Congress took its first stab at writing a comprehensive healthcare reform bill last week as a key panel began debating a proposal that would control health spending by setting national budgets and extending Medicare-type rates to all payers.
The proposal, drafted by House Ways and Means health subcommittee Chairman Rep. Fortney "Pete" Stark (D-Calif.), reflected healthcare providers' darkest fears of government-controlled prices. And while Mr. Stark's ability to win support for his plan on the subcommittee-which is expected to continue deliberations well into this week-is still highly uncertain, healthcare executives expressed concern that his brand of price controls could become an attractive option for lawmakers seeking an easy path to cost containment.
At a teleconference sponsored by the Washington-based Healthcare Leadership Council, Michael Bromberg, executive director of the Federation of American Health Systems, said the plan would "take a giant step, very shrewdly, toward a totally government-run plan."
Richard Davidson, president of the American Hospital Association, told reporters that Mr. Stark's plan-which would create a new $100 billion government health program-reflected the type of simple cost control Congress eventually would seize on if none of the other reform proposals was passed this year.
"The greatest nightmare we have is that nothing happens," he said.
Under Mr. Stark's plan, the federal government would set annual limits for all health spending and for categories of service, such as hospital and physician care. To enforce the limits, providers would be subject to maximum payment rates, designed with the same formula used to set Medicare rates. Those fees would only take effect when spending limits were breached. Annual budgets would be set so that the growth in health spending would slow to the same rate as the increase in gross domestic product by the year 2000.
The proposal took price controls a step further than President Clinton's plan, which would place limits on the growth of health insurance premiums.

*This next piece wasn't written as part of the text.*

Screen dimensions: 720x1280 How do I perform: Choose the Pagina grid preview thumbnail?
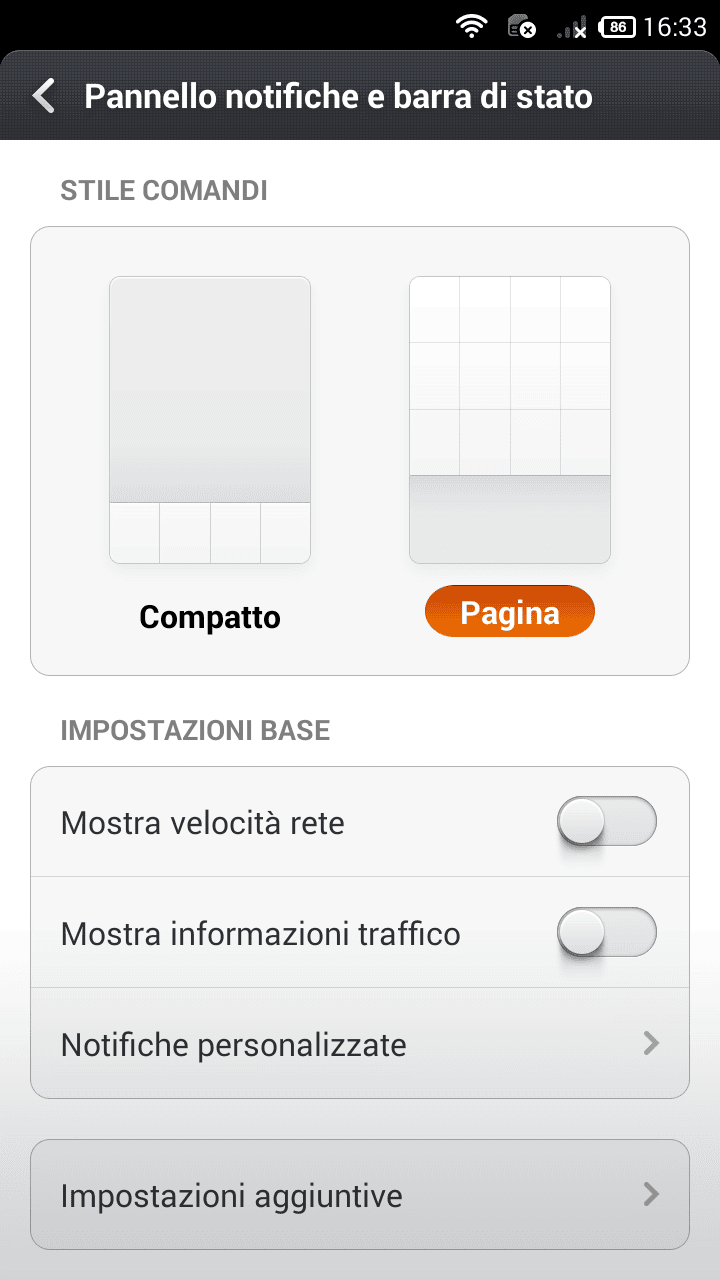[x=510, y=420]
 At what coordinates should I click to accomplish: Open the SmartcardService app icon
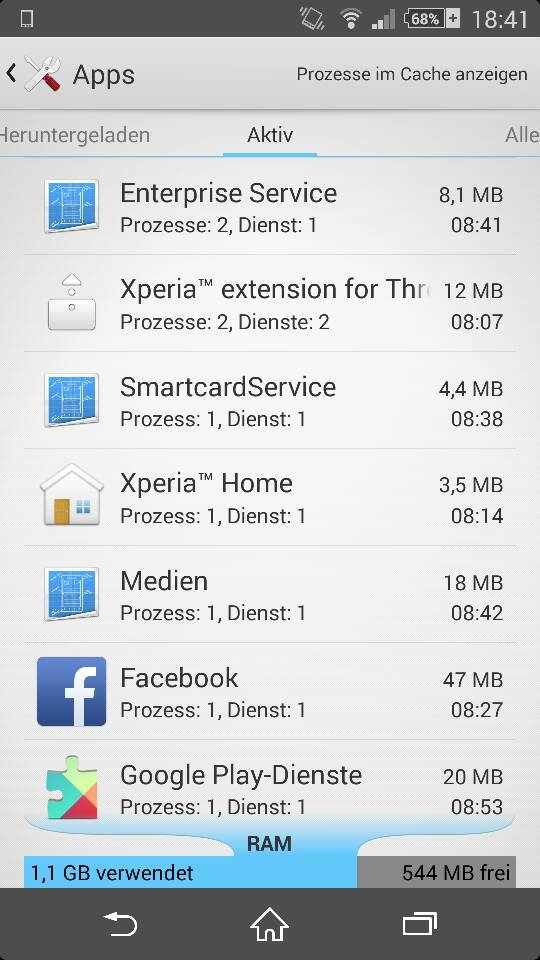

Mr. Stark's proposal was not entirely dissimilar to the president's, though. It would achieve universal coverage, for example, by forcing employers to provide insurance. Businesses with more than 100 workers would have to finance at least 80% of health insurance costs for full-time workers by Jan. 1, 1995. Those with less than 100 employees would have until Jan. 1, 1997, to offer coverage.
Small businesses would have the option of buying private insurance or enrolling workers in a new government program, Medicare Part C, for which they would have to pay 80% of the premium cost.
The new federal plan would offer Medicare benefits, in addition to coverage for pregnant women and children and prescription drugs. It would cover the poor and unemployed as well as current Medicaid recipients. An estimated 60 million Americans would enroll in the program, at a cost of roughly $100 billion a year, according to subcommittee staff. To help finance it, all employers would pay a 0.8% payroll tax.
Mr. Stark's proposal is the first alternative to Mr. Clinton's health plan to be put to the legislative test.
Support appeared tepid for the measure last week. None of the subcommittee's four Republican members was expected to vote for it, and the six Democrats on the panel objected to several aspects of the plan, including its lack of mental health and long-term-care benefits and the absence of subsidies to help small businesses meet the cost of mandatory health insurance.
Before debate began, Mr. Stark told reporters he had "no idea" whether he could win over enough Democrats to get his plan through the panel and admitted the bill would need a lot of changes before it could garner the 218 votes needed for approval by the full House.
While many provider organizations opposed the Stark plan, it got conditional support from at least one critical group: John Rother, legislative director of the American Association of Retired Persons, said the plan could be "reassuring" for seniors, who know and like the Medicare program.
"I think we will see long-term-care and prescription drug benefits similar to those in the Clinton plan, and if we get them, the (Stark) plan is one we could support," he said.
From providers' perspective, similarity to Medicare is one of the chief dangers of the Stark plan. But Mr. Bromberg said members of Congress may not view the extension of Medicare rates to all payers as an onerous policy.
The AMA restated its opposition to price controls in a letter to Mr. Clinton and Congress designed to show a united physician front.
The letter, signed by 116 medical organizations, called for universal coverage, freedom of choice for patients and more physician involvement in restructuring the healthcare system. The message came in the wake of an endorsement of a single-payer system by the American College of Surgeons, a move that AMA leaders admitted had resulted in a jumbled message from organized medicine.
The odds that Congress will pass reform legislation, meanwhile, were at least complicated, if not diminished, by two major developments. One was the announcement by Senate Democratic leader George Mitchell of Maine, a key Clinton ally on healthcare reform, that he would not seek re-election, and the other was the sudden acceleration of the Whitewater scandal. Both events could dilute the strength of leadership in Congress and from the White House needed to enact reform, political observers said.
"If anyone was thinking we can wait until next year to do this, that has disappeared with Mitchell's announcement," Mr. Rother said.